O segundo é estar dentro de área de proteção de manancial. A destinação do resíduo retirado por sucção não pode seguir para qualquer destino: precisa ir a unidade licenciada, com o transporte documentado. Essa exigência não é burocracia sem propósito — a água que infiltra ou escoa nessa região integra o sistema de mananciais que abastece parte da Grande São Paulo, e despejo irregular tem efeito que ultrapassa os limites do condomínio. A indicação prioriza prestadores parceiros que já operam com essa documentação como rotina.

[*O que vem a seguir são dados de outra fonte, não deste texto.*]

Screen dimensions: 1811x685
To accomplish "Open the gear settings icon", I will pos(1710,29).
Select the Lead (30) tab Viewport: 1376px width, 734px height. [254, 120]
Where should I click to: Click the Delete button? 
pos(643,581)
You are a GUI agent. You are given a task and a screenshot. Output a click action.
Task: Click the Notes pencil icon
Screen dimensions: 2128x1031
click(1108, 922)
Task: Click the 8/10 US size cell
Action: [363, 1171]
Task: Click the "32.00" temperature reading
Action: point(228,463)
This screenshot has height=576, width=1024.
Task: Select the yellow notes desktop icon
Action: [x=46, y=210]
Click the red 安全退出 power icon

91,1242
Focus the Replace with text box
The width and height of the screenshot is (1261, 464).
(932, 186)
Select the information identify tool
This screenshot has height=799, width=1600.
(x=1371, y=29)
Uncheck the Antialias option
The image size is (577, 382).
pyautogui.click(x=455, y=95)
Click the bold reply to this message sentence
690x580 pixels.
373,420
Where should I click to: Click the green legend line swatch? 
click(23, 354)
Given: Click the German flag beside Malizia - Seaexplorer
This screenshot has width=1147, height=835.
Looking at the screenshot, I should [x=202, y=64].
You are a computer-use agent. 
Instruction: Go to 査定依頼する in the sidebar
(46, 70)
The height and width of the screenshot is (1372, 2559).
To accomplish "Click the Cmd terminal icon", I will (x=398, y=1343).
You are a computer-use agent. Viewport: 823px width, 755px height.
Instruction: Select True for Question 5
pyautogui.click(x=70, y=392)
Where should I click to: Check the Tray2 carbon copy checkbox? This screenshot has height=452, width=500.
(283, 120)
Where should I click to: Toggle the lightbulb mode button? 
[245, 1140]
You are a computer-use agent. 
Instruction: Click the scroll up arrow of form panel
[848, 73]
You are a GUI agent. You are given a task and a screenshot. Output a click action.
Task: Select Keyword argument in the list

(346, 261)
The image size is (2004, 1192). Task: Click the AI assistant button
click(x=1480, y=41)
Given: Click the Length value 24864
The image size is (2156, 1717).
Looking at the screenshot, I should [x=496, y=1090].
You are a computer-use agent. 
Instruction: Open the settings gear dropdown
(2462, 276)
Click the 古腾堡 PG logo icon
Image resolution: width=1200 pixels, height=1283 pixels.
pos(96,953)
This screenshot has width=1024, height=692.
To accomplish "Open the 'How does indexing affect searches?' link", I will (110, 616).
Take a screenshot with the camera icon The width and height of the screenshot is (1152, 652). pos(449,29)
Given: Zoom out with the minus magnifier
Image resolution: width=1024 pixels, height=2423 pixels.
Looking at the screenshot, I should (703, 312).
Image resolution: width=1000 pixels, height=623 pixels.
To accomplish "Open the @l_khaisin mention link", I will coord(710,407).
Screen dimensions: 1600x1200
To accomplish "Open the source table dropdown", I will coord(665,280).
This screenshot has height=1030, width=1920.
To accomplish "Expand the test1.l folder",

O terceiro é o relevo de serra que caracteriza Mairiporã. Ruas internas com declive e curvas fechadas pedem manobra cuidadosa do caminhão de sucção, e nem toda unidade tem, de fábrica, um ponto de acesso desobstruído até a fossa. Verificar esse caminho com antecedência — e informar isso no primeiro contato — evita que o dia agendado seja perdido por um obstáculo simples de prever.
Há ainda um quarto ponto, mais discreto: em lote de metragem generosa como os do Canadá Village, é comum existir mais de um ponto de coleta de esgoto na propriedade — cozinha, área de serviço e banheiros em alas diferentes da casa —, às vezes convergindo para o mesmo ramal em pontos distintos. Saber informar qual ala da casa apresenta o sintoma, e se os demais pontos seguem normais, ajuda a isolar se o problema é pontual ou afeta o ramal principal como um todo.